Michael Sandel’s new book What Money Can’t Buy: The Moral Limits of Markets is a well-timed critique not of capitalist economics, but of the spread of economic thinking well beyond the boundaries of traditional economic issues like trading, inflation, prices, wages, etc. I just started a microeconomics course in preparation for graduate school in the fall and the textbook simply defined economics as “the study of choice.”
Sandel’s thesis is relatively simple: “…we drifted from having a market economy to being a market society. The difference is this: A market economy is a tool – a valuable and effective tool – for organizing productive activity. A market society is a way of life in which market values seep into every aspect of human endeavor. It’s a place where social relations are made over in the image of the market.”
Sandel makes two key arguments for not extending economic thinking to other aspects of life. First, he argues applying prices to certain goods degrades the good itself. Second, he argues that pricing certain goods is unfair. He refers to these two objections as the corruption objection and the fairness objection. The fairness objection is relatively familiar, summed up well by Sandel, who writes “the willingness to pay for a good does not show who values it most highly. This is because market prices reflect the ability as well as the willingness to pay.” To illustrate his point Sandel talks about the growing market of paying people to stand in line for things as varied as congressional hearings and free theatre performances of Shakespeare in Central Park.
Sandel argues that there are both goods that cannot be bought and sold, such as friendships and honorifics (Oscars, Nobel Prize, etc.) and goods that are degraded when they are sold. Some of the more obvious examples include websites that allow you to buy wedding toasts and services that will send people to apologize for you. The rise of giving money as a gift is another example. As Miss Manners writes that money and gift cards have “taken the heart and soul out of the holiday. You’re basically paying somebody – paying them to go away.” Gift giving is economically inefficient, and yet attempts to increase its efficiency through gift cards and direct money transfers destroy both the meaning and the joy behind giving.
As Sandel writes, “when we decide that certain goods may be bought and sold, we decide, at least implicitly, that it is appropriate to treat them as commodities, as instruments of profit and use. But not all goods are properly valued in this way.” Sandel continues, “Economists often assume that markets do not touch or taint the goods they regulate. But this is untrue. Markets leave their mark on social norms. Often, market incentives crowd out or erode nonmarket incentives.”
One of the best documented cases of crowded out comes from a two-part survey in Switzerland, in which a small community was asked about storing nuclear waste in a nearby mountain. There were initially simply asked to store the waste out of civic duty, and then in round two they were asked and offered an annual payment. As a result, the acceptance rate went down, from 51 percent who would accept the nuclear waste simply out of civic duty, to a mere 25 percent who would accept when offered an annual monetary payment. Economists then increased the monetary offer, but even that did not help. Sandel sums up, “If the community was found to be the safest storage site they were willing to bear the burden. Against the background of this civic commitment, the offer of cash to residents felt like a bribe, an effort to buy their vote. In fact, 83 percent of those who rejected the monetary proposal explained their opposition by saying they could not be bribed.”

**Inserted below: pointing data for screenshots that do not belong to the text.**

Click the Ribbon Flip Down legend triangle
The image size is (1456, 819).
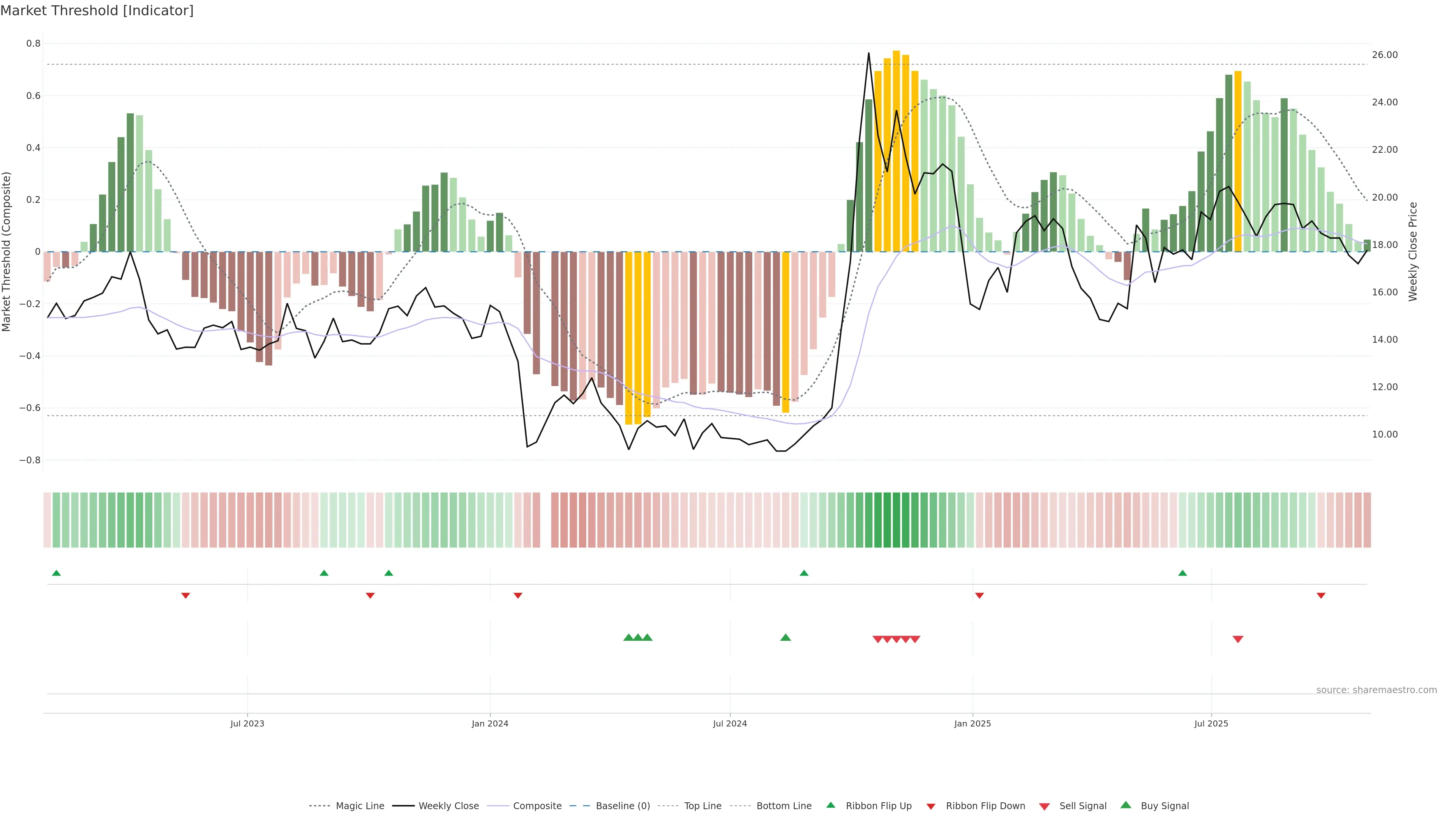coord(931,806)
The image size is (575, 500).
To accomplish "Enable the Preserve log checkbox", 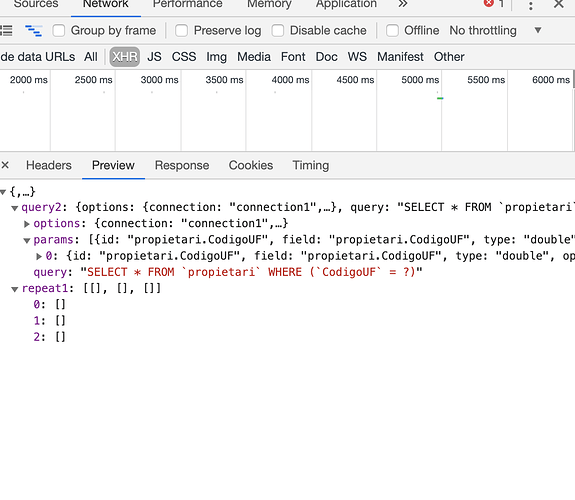I will [x=181, y=30].
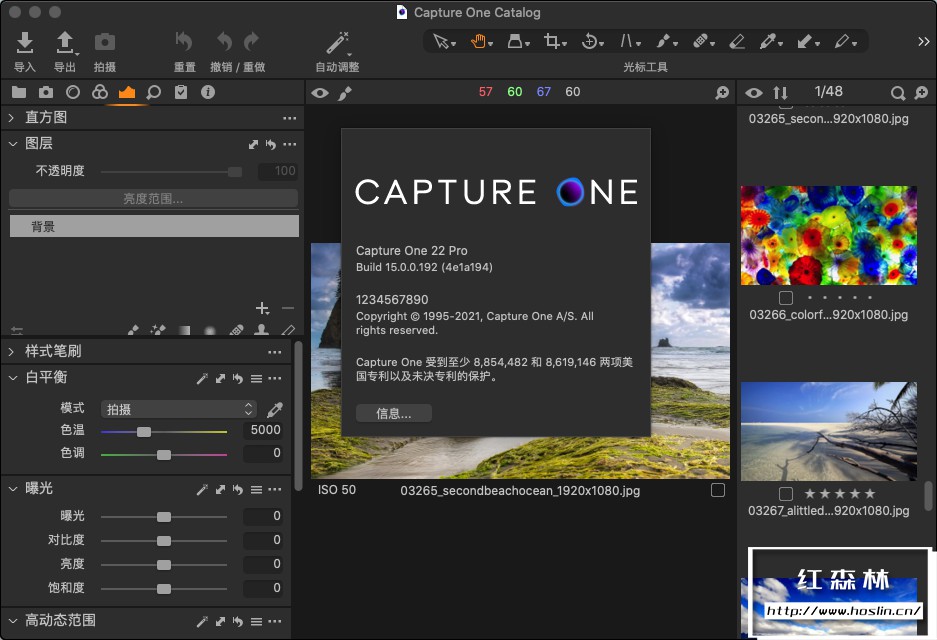Click the Capture (拍摄) camera icon

[x=104, y=42]
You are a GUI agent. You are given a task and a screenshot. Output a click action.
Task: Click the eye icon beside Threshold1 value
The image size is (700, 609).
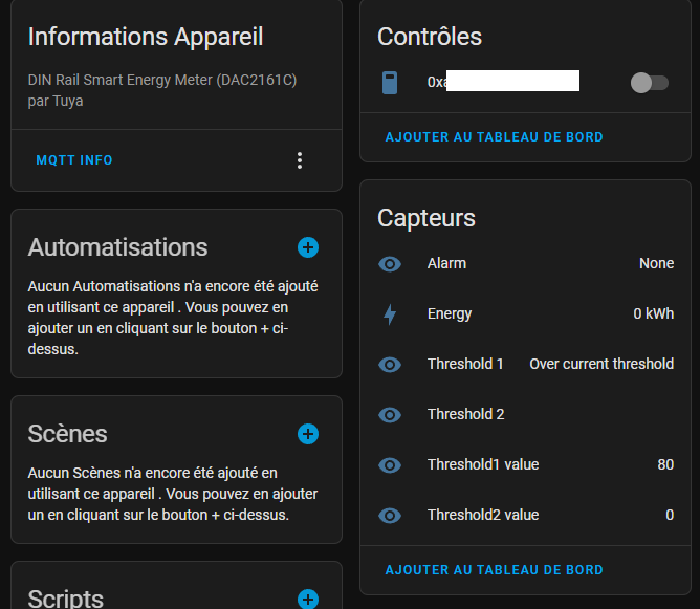tap(390, 465)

Child care centers that begin charging late fees have also found that the number of late parents actually increases, because instead of viewing it as an inconvenience to the child care providers, it is a paid service. (In a sense, they are even one of the providers best customers).
Sandel is at his very best in a short section entitled ‘Two Tenets of Market Faith’: The first assumption is that “commercializing an activity doesn’t change it,” an assumption already critiqued by his arguments about corruption and the subsequent crowding out of non-market incentives. The second tenet is “that ethical behavior is a commodity that needs to be economized.” He cites several economists, including Lawrence Summers, who replied to an objection that markets rely on selfishness and greed by arguing, “We all have only so much altruism in us. Economists like me think of altruism as a valuable and rare good that needs conserving.”
Sandel’s take-down is blunt and immediate, “Altruism, generosity, solidarity, and civic spirit are not like commodities that are depleted with use. They are more like muscles that develop and grow stronger with exercise. One of the defects of a market-driven society is that it lets these virtues languish. To renew our public life we need to exercise them more strenuously.”